Task item :: Using the records below, filter for lines that contain the string "into" and copy them out.
(Records for this task begins)
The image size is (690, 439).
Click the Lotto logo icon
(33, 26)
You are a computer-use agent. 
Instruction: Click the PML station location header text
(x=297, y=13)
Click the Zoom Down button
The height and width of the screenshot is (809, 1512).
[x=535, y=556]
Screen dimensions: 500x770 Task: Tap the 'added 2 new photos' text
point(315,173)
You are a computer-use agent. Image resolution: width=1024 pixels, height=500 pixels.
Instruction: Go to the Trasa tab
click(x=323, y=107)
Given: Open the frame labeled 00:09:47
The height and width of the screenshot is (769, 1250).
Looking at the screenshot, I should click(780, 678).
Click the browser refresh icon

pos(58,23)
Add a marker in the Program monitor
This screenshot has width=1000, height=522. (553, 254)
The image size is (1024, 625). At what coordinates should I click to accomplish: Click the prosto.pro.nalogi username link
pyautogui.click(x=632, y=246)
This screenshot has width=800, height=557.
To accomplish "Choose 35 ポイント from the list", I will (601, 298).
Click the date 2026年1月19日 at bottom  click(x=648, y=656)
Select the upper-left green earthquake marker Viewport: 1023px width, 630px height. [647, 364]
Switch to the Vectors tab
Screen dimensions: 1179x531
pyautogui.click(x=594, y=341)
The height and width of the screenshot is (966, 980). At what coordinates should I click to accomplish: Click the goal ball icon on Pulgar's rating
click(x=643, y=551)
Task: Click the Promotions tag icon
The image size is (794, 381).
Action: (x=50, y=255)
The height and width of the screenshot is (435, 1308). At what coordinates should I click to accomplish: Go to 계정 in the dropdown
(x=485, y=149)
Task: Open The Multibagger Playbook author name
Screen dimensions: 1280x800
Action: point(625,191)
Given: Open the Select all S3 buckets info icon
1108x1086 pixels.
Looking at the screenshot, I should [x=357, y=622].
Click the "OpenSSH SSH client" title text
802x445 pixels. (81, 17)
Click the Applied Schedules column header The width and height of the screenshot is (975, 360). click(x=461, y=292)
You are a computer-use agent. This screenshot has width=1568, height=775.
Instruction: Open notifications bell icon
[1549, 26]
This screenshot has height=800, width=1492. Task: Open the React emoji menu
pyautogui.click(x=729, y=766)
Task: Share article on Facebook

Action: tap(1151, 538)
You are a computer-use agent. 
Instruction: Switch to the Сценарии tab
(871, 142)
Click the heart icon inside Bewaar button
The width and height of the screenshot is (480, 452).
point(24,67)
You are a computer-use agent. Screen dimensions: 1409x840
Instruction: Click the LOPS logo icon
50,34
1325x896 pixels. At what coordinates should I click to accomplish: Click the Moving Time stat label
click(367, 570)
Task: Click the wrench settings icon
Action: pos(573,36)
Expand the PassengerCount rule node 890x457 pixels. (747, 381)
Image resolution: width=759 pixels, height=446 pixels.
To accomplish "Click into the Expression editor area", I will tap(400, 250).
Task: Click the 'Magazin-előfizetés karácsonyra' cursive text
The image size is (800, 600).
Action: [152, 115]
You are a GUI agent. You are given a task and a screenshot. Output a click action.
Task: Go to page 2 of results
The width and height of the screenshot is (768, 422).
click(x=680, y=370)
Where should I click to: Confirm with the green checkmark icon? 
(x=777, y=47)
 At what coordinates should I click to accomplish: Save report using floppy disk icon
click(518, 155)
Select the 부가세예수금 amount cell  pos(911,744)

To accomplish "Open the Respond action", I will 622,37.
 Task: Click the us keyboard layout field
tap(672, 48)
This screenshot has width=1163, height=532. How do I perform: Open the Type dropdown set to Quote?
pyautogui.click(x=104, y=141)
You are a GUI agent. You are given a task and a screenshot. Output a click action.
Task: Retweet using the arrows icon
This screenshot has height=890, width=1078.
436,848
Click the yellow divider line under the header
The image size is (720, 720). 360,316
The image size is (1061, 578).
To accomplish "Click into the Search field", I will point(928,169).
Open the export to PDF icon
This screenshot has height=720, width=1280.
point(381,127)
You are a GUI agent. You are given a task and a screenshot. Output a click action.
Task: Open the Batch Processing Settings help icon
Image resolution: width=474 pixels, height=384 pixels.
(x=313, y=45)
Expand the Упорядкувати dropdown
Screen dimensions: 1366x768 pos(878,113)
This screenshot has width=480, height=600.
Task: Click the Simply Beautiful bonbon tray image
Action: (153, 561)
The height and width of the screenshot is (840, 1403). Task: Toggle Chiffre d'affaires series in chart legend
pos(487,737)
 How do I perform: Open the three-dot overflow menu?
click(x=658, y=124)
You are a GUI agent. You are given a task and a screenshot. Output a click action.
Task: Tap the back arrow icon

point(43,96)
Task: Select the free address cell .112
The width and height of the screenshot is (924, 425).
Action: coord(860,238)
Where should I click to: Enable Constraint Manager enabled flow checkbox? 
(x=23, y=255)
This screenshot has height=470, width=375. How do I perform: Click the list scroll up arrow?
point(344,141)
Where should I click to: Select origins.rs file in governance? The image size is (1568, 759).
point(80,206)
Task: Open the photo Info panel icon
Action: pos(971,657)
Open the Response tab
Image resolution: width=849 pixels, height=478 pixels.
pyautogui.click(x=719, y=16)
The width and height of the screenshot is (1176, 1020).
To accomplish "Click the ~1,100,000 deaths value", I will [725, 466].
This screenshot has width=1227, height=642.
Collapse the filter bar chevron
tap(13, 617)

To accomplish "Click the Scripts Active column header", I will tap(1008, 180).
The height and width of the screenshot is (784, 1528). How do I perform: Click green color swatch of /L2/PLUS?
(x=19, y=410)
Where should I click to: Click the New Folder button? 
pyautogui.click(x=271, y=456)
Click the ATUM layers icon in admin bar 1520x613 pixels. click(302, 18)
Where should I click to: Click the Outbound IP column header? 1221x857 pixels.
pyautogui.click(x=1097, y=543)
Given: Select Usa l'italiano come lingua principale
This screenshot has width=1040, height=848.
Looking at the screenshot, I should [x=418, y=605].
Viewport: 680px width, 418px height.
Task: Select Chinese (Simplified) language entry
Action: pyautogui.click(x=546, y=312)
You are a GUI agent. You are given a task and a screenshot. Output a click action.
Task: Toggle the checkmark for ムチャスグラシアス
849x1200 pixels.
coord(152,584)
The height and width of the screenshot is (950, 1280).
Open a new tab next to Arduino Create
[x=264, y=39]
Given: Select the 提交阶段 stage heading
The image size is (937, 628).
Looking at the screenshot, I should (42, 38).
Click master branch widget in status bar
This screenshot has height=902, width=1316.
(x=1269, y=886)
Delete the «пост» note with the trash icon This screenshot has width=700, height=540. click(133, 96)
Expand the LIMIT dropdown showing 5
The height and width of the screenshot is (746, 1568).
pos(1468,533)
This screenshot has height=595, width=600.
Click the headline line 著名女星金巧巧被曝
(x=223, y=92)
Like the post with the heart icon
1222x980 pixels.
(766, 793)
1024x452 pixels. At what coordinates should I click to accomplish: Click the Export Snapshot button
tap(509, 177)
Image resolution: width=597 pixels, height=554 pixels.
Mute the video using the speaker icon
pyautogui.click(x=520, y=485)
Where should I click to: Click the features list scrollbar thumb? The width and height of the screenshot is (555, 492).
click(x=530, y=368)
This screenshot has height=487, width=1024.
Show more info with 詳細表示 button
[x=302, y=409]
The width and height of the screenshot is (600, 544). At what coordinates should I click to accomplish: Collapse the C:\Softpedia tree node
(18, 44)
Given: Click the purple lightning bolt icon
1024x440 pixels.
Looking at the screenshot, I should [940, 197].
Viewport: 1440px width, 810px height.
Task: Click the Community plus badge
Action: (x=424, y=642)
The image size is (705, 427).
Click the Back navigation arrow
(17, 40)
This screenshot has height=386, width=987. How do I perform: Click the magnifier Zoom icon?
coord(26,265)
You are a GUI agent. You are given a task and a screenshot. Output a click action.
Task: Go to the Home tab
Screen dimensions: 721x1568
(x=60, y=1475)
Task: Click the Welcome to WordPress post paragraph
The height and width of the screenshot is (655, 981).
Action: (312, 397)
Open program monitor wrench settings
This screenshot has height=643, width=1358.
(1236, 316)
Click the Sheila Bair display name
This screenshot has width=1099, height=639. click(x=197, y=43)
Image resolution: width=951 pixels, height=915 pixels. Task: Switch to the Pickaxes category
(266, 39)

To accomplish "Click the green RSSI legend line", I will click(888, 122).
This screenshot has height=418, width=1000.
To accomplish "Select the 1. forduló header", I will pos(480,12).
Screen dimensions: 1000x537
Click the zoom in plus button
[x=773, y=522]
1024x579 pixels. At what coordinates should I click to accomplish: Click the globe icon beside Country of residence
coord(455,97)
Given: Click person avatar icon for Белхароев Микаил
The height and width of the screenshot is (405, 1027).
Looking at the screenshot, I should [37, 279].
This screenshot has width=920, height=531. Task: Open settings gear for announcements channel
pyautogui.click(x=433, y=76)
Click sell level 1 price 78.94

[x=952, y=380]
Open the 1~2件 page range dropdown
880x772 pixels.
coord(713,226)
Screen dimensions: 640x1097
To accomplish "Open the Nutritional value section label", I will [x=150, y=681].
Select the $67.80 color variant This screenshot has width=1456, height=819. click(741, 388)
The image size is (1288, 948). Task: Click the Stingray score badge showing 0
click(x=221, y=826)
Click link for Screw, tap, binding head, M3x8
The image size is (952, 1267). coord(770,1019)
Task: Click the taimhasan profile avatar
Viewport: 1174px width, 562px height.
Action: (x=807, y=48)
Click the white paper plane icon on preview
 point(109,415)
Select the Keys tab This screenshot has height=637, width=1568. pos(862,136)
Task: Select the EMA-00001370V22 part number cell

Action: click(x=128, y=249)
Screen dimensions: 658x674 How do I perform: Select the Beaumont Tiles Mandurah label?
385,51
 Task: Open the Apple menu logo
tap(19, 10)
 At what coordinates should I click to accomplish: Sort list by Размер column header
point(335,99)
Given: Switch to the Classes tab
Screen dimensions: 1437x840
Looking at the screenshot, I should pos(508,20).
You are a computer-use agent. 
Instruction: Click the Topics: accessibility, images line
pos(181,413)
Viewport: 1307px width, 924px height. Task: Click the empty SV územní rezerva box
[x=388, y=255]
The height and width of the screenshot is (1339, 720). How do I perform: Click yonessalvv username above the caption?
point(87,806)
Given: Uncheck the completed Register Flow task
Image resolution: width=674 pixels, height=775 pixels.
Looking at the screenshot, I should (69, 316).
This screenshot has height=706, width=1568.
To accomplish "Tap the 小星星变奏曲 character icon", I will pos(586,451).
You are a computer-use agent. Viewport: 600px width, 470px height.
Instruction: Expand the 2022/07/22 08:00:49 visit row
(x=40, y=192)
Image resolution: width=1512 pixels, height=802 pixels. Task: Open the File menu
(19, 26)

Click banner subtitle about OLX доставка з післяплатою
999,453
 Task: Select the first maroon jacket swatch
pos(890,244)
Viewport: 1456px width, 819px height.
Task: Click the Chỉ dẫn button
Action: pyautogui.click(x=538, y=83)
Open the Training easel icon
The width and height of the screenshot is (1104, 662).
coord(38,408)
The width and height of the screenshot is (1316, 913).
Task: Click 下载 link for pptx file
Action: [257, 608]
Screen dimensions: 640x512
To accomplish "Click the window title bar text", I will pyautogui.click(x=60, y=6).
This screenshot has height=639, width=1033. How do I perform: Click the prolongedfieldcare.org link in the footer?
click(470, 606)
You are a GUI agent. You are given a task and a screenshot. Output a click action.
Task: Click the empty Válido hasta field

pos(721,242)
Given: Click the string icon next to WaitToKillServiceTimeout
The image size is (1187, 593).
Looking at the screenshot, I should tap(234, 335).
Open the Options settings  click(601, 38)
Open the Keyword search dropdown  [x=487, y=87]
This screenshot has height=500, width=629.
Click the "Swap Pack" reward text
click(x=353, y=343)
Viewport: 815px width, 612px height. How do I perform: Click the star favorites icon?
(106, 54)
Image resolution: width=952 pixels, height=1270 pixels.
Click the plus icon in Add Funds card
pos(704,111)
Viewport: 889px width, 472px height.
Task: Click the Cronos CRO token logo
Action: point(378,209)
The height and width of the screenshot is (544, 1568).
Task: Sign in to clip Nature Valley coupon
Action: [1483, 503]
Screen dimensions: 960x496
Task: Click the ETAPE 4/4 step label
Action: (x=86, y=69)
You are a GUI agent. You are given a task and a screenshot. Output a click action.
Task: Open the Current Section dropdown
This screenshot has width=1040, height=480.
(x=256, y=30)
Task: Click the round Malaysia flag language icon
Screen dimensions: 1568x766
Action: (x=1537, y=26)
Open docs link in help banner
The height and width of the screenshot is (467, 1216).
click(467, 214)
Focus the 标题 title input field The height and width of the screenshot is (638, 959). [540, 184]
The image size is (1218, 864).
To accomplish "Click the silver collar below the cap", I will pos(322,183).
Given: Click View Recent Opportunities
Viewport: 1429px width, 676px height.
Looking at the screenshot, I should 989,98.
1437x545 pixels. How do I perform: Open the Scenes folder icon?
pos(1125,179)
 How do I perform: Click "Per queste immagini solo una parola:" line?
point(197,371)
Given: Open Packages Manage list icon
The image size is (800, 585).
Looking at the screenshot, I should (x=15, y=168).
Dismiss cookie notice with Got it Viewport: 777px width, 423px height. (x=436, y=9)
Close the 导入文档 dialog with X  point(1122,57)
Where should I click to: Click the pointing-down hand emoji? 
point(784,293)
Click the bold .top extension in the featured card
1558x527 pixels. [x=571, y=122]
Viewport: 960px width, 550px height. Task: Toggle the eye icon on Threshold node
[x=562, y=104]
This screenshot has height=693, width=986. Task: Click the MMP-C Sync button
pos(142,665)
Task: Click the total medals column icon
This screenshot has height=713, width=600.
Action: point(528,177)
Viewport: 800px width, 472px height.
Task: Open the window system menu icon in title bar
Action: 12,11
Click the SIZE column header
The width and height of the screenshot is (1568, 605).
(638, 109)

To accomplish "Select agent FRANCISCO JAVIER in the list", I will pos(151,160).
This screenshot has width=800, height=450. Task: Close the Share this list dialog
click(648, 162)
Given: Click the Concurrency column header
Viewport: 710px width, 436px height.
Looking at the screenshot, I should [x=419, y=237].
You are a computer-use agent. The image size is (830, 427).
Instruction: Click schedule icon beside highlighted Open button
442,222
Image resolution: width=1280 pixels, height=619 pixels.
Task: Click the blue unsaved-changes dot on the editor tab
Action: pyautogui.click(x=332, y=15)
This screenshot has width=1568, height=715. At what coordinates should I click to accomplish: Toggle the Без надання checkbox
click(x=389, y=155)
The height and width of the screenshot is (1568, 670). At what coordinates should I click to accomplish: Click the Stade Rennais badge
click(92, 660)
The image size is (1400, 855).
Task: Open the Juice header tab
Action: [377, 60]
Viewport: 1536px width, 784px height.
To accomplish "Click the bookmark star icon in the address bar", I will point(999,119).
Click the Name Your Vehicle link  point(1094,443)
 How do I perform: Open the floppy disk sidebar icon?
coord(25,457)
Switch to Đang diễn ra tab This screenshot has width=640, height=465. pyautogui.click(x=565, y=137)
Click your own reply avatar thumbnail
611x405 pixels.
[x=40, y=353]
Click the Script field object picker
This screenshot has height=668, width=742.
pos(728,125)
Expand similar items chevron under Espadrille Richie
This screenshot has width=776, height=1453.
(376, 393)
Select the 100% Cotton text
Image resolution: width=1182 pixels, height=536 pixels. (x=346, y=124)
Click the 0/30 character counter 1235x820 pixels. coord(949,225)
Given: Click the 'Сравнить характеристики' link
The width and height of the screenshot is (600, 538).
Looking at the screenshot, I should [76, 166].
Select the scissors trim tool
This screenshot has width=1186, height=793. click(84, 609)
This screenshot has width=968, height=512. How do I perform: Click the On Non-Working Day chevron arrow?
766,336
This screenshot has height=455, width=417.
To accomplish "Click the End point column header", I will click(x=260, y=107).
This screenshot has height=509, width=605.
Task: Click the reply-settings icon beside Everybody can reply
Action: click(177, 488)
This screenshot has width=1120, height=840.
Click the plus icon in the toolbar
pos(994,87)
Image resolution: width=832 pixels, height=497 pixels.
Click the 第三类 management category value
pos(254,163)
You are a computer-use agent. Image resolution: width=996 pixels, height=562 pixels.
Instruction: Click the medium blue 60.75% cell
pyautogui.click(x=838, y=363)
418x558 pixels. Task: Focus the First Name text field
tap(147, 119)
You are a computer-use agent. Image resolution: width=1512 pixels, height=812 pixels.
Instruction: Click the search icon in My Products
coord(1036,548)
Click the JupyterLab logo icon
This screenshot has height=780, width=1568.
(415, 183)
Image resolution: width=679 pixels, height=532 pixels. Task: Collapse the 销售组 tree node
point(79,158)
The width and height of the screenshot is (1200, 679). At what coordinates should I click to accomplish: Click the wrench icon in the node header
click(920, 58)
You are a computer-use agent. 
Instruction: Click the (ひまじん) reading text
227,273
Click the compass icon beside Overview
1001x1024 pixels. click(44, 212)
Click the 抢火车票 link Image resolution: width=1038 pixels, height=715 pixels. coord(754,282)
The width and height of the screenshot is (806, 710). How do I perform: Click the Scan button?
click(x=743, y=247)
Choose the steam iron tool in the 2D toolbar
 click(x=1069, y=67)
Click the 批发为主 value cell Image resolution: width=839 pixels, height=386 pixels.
(Records for this task ends)
Answer area ::
To accomplish "Click into the Expression editor area", I will tap(400, 250).
To accomplish "Click into the Search field", I will point(928,169).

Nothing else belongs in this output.